The use of Sudoscan has also been studied for its ability to identify autonomic neuropathy in people with PD. Two similar studies identified had conflicting results. A study by Xu et al (2019) compared Sudoscan's predictive ability to detect PD-related autonomic neuropathy among 43 hospitalized patients in the later stages of PD with 42 healthy controls.23, Authors of the study reported that, in individuals with PD, Sudoscan detected lower electrochemical skin conductance in both the hands (-28%) and the feet (-19.1%). However, in another study by Pepescu et al (2019), no significant reduction in electrochemical skin conductance measured by Sudoscan was found in 67 individuals with PD compared with 66 age-matched controls.24,
It is not possible to determine the diagnostic accuracy of ANS testing. The lack of a criterion standard makes it difficult to perform high-quality research in this area. The available research has reported sensitivity in patients with clinically defined disease and specificity in healthy volunteers. This type of study design is known to produce inflated estimates of sensitivity and specificity; therefore, the diagnostic accuracy of testing in clinical practice is uncertain.
A test is clinically useful if the use of the results informs management decisions that improve the net health outcome of care. The net health outcome can be improved if patients receive correct therapy, more effective therapy, or avoid unnecessary therapy, or testing.
Direct evidence of clinical utility is provided by studies that have compared health outcomes for patients managed with and without the test. Because these are intervention studies, the preferred evidence would be from randomized controlled trials.
The use of ANS testing will improve outcomes if the test has incremental diagnostic accuracy over clinical exam alone, and if establishing the diagnosis leads to changes in management that improves outcomes. There is a lack of direct evidence on the impact of ANS testing on changes in management or health outcomes.
Indirect evidence on clinical utility rests on clinical validity. If the evidence is insufficient to demonstrate test performance, no inferences can be made about clinical utility.
It is likely that these tests provide information beyond that obtainable from the clinical exam alone, given the limitations of the physical exam for assessing physiologic processes. Some autonomic disorders have specific treatments, such as medications to retain salt and preserve hydration status. In other cases, the use of autonomic testing may limit the need for further diagnostic testing, when symptoms are possibly autonomic-related, but may be due to other pathology. In those cases, determining whether autonomic dysfunction is the cause of symptoms may end the need for further testing.
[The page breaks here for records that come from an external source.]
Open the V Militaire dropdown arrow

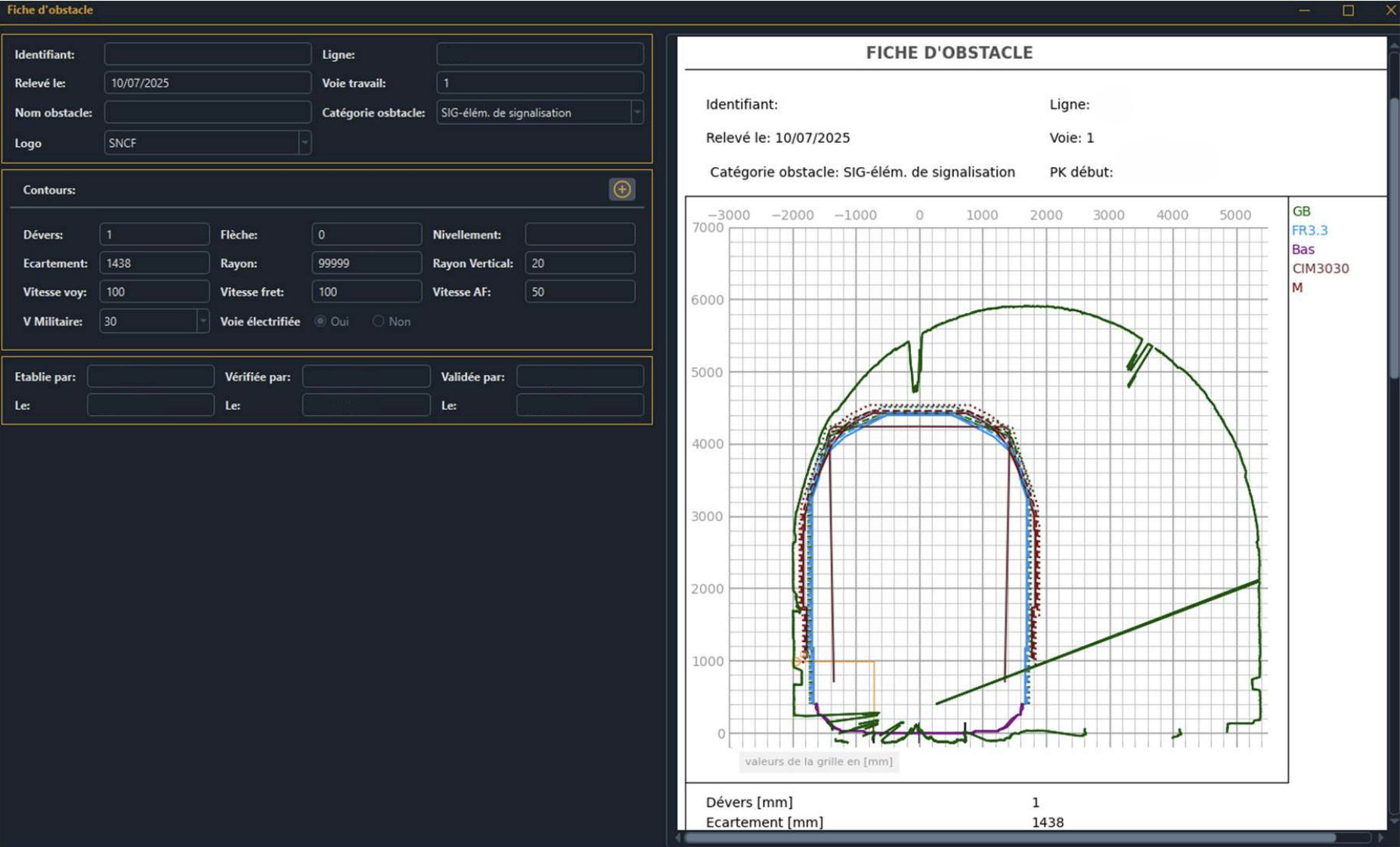coord(203,321)
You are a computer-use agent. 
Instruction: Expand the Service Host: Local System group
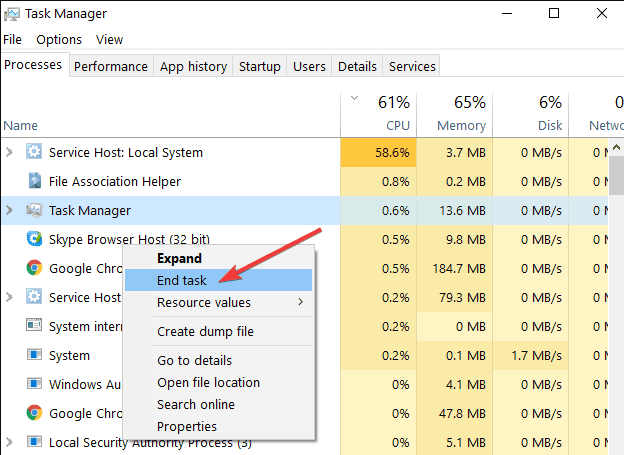tap(10, 153)
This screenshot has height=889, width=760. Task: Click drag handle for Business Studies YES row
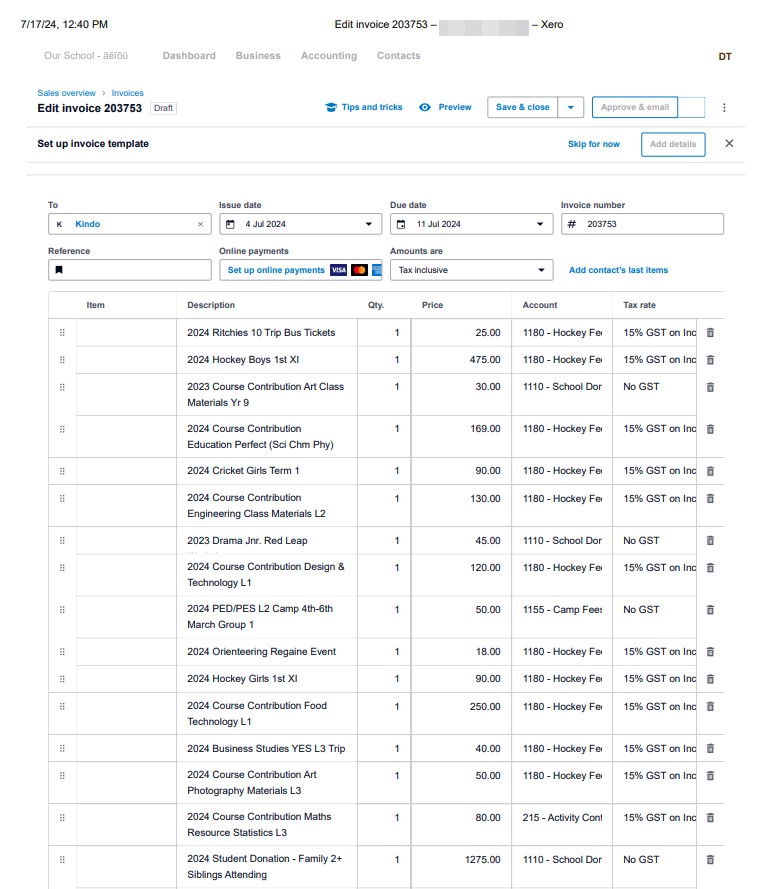point(62,749)
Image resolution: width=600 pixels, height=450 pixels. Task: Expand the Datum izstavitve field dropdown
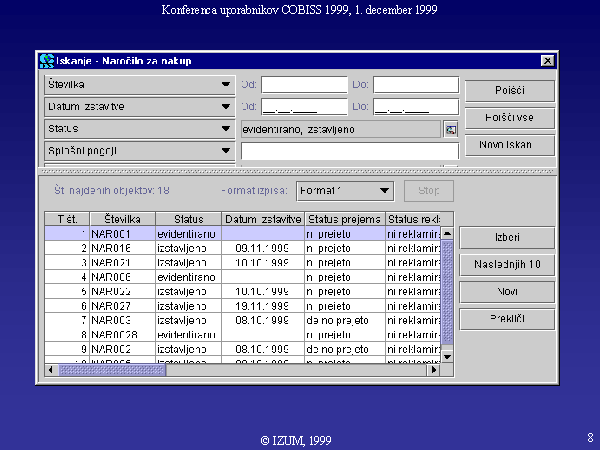(226, 106)
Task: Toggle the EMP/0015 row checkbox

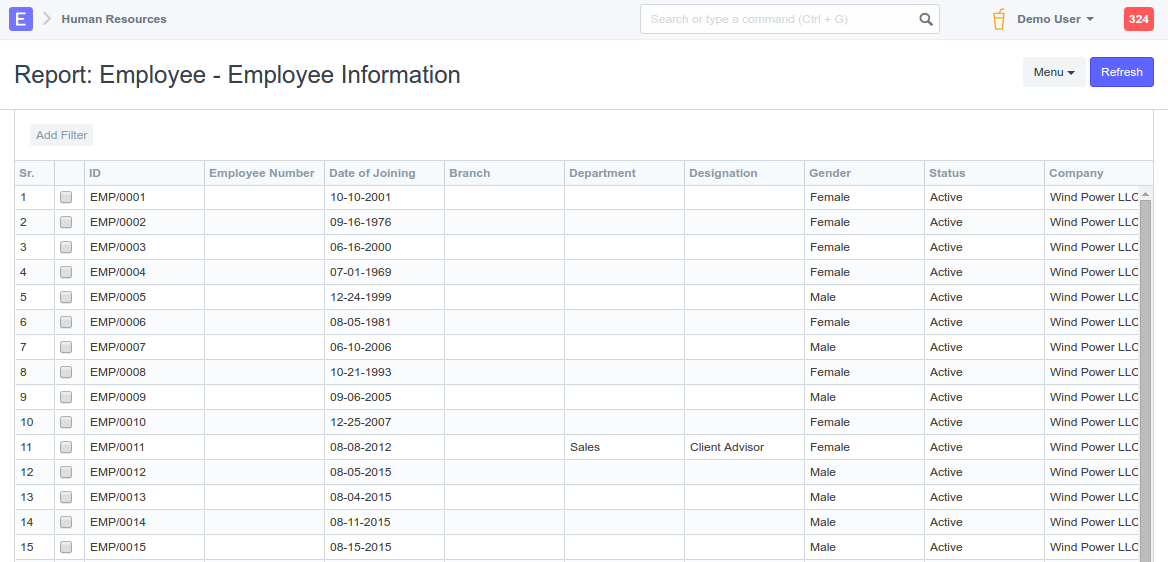Action: point(66,548)
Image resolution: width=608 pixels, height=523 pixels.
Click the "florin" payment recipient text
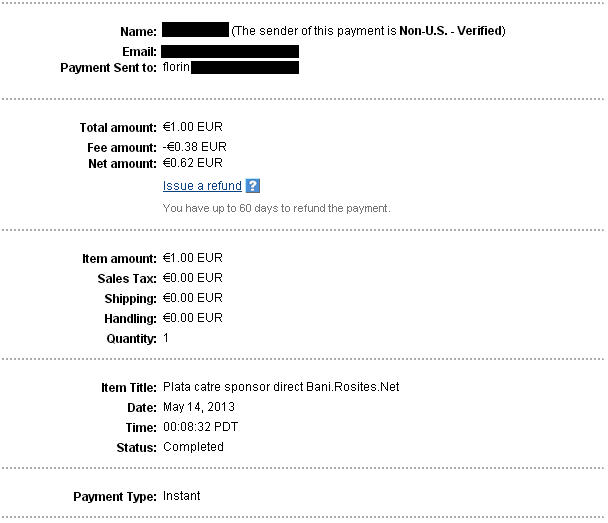click(x=176, y=68)
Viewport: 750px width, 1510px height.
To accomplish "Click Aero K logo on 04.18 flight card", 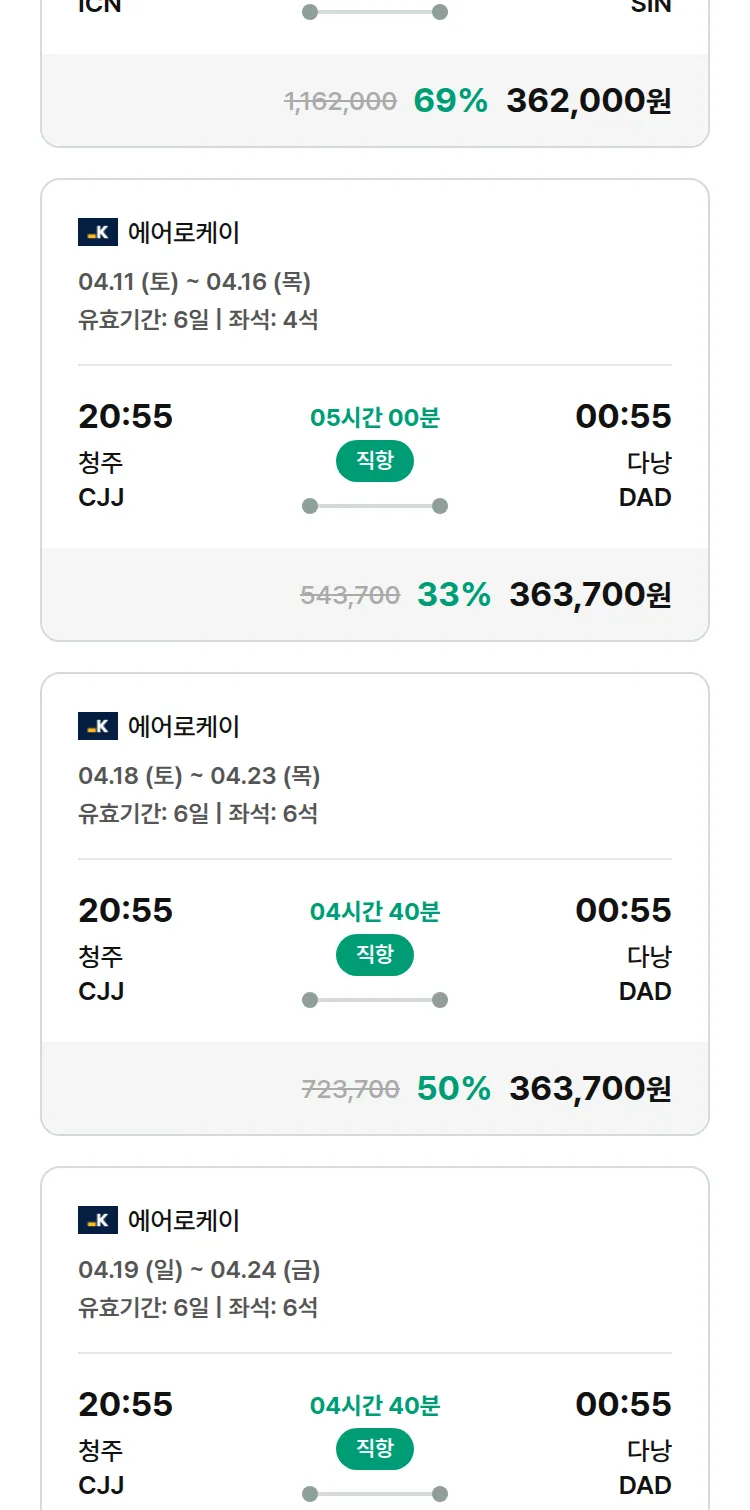I will 98,727.
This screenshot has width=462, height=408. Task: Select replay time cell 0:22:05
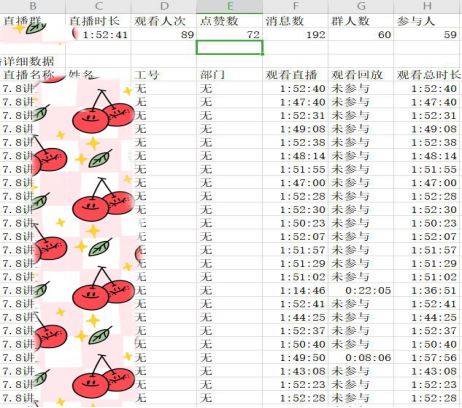[361, 290]
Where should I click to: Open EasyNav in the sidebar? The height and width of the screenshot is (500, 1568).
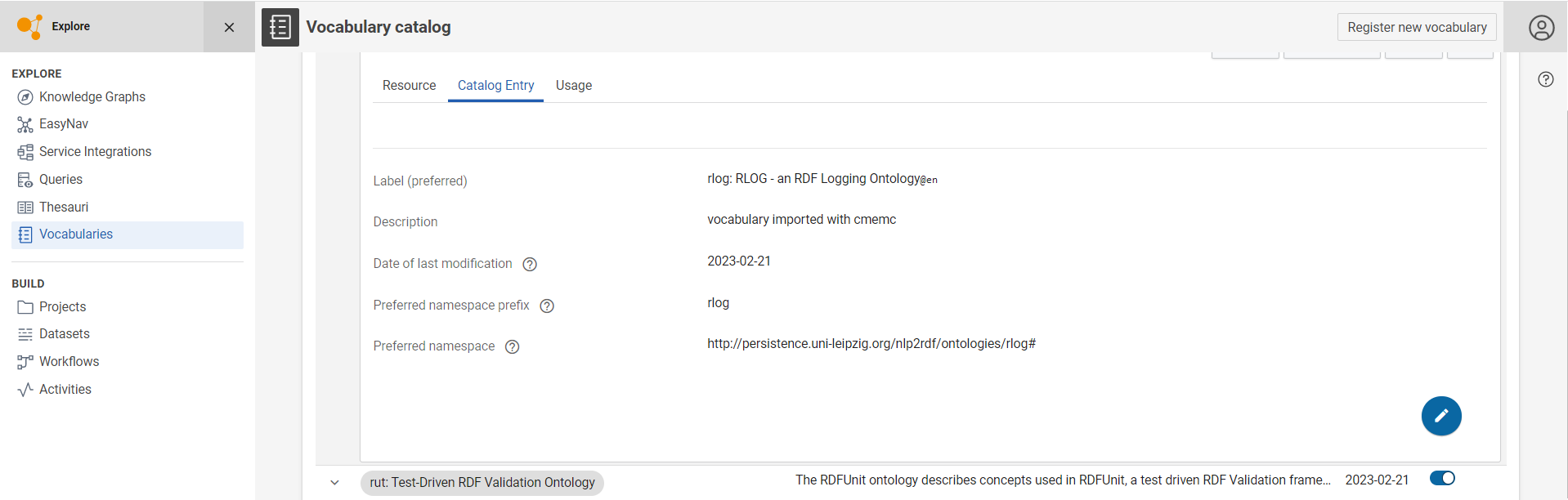[x=63, y=124]
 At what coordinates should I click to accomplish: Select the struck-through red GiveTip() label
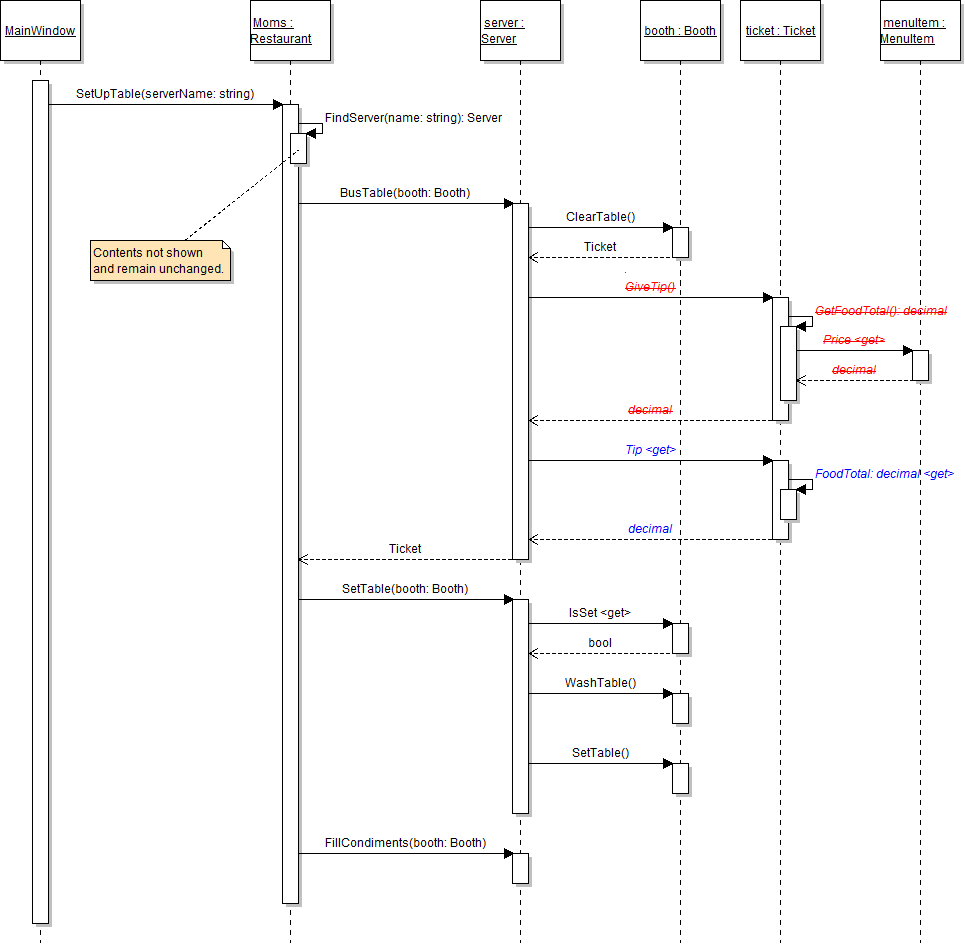coord(650,287)
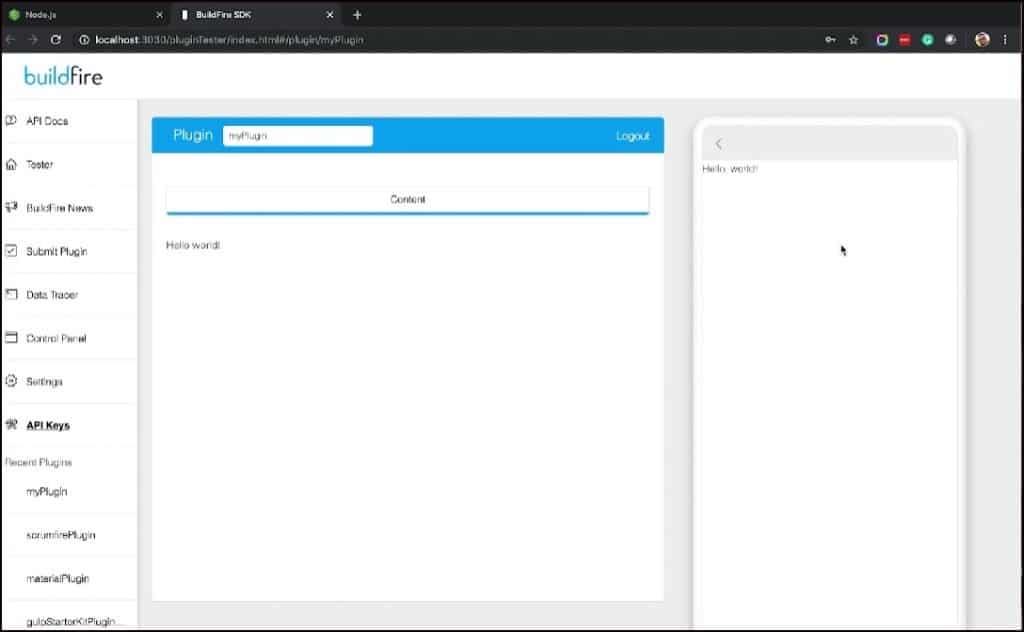1024x632 pixels.
Task: Click the Settings gear icon
Action: point(11,382)
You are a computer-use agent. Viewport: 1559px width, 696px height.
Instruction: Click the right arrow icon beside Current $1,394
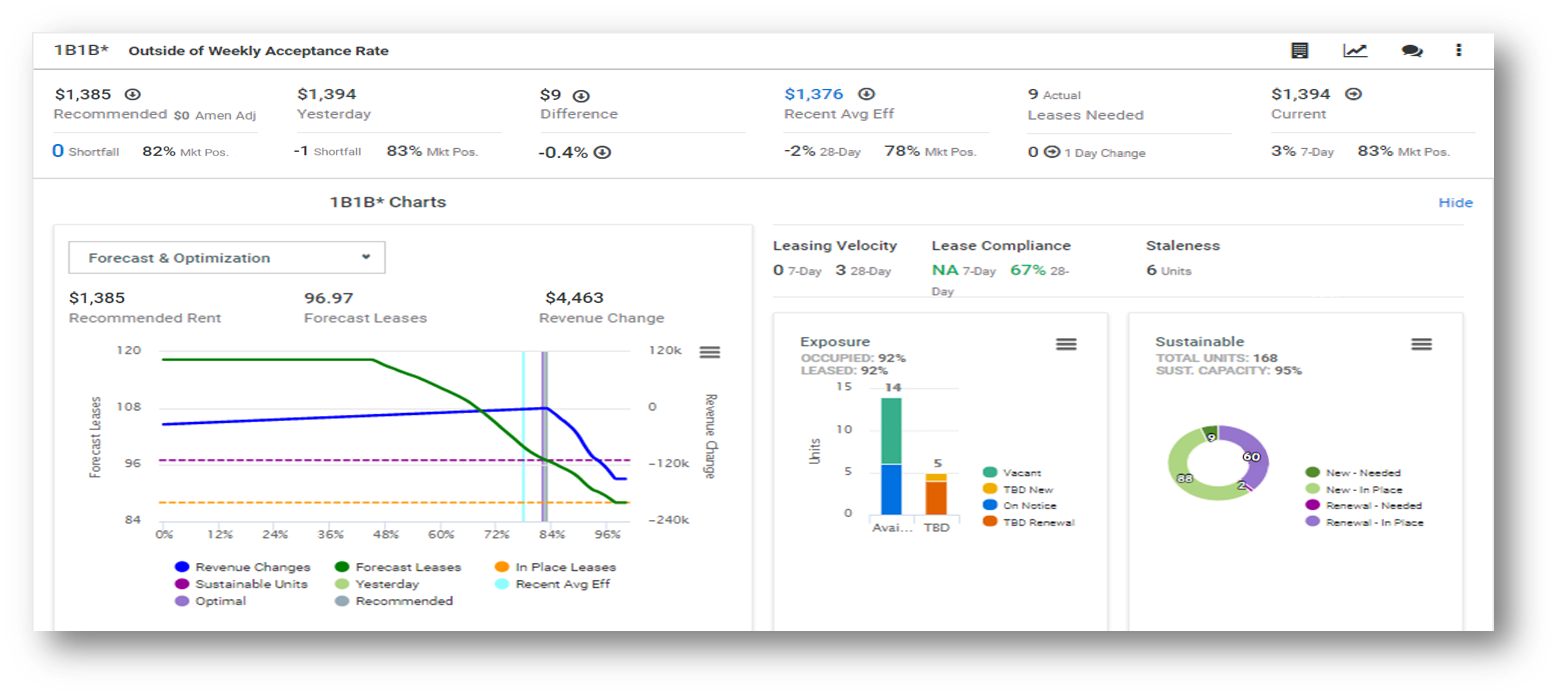pos(1353,94)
For individuals who have signs and symptoms of ANS dysfunction who receive ANS testing, the evidence includes studies of diagnostic accuracy. Relevant outcomes are test accuracy, symptoms, functional outcomes, and quality of life. The evidence base is limited. There is a lack of a criterion standard for determining autonomic dysfunction, which limits the ability to perform high-quality research on diagnostic accuracy. Also, numerous tests are used in various conditions, making it difficult to determine values for the overall diagnostic accuracy of a battery of tests. Scattered reports of diagnostic accuracy are available for certain tests, most commonly in the diabetic population, but these reports do not specify estimates of accuracy for the entire battery of tests. Reported sensitivities and specificities are high for patients with clinically defined distal symmetric polyneuropathy using a symptom-based score as a reference standard, but these estimates are likely biased by study designs that used patients with clinically diagnosed disease and a control group of healthy volunteers. The evidence is insufficient to determine that the technology results in an improvement in the net health outcome.
In response to requests, input was received from 1 physician specialty society and 7 academic medical centers while this policy was under review in 2014. There was a consensus that autonomic nervous system testing should be medically necessary for some indications, and there was agreement on the proposed criteria for medical necessity.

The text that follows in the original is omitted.